Nothing but the records themselves, exactly as written, should appear in the reply; leave out the pictures.
---------- Records provided
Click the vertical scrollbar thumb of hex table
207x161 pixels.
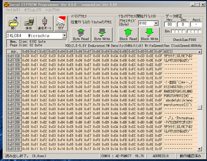(200, 107)
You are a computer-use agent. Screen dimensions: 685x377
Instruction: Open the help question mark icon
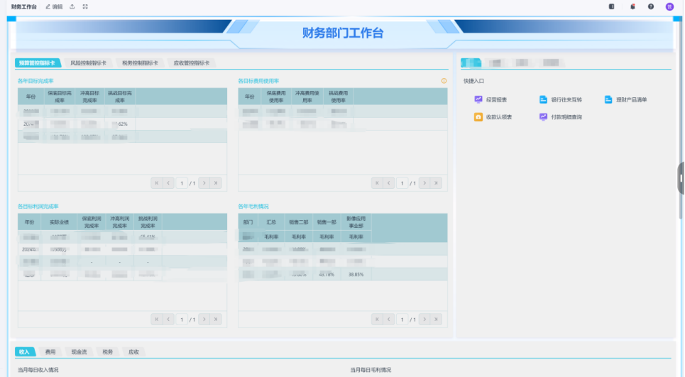[x=650, y=6]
--------------------
Answer below -
Click the vertical scrollbar thumb of hex table
207x161 pixels.
(200, 107)
You are a computer-use agent. Screen dimensions: 685x377
Instruction: Open the help question mark icon
[x=650, y=6]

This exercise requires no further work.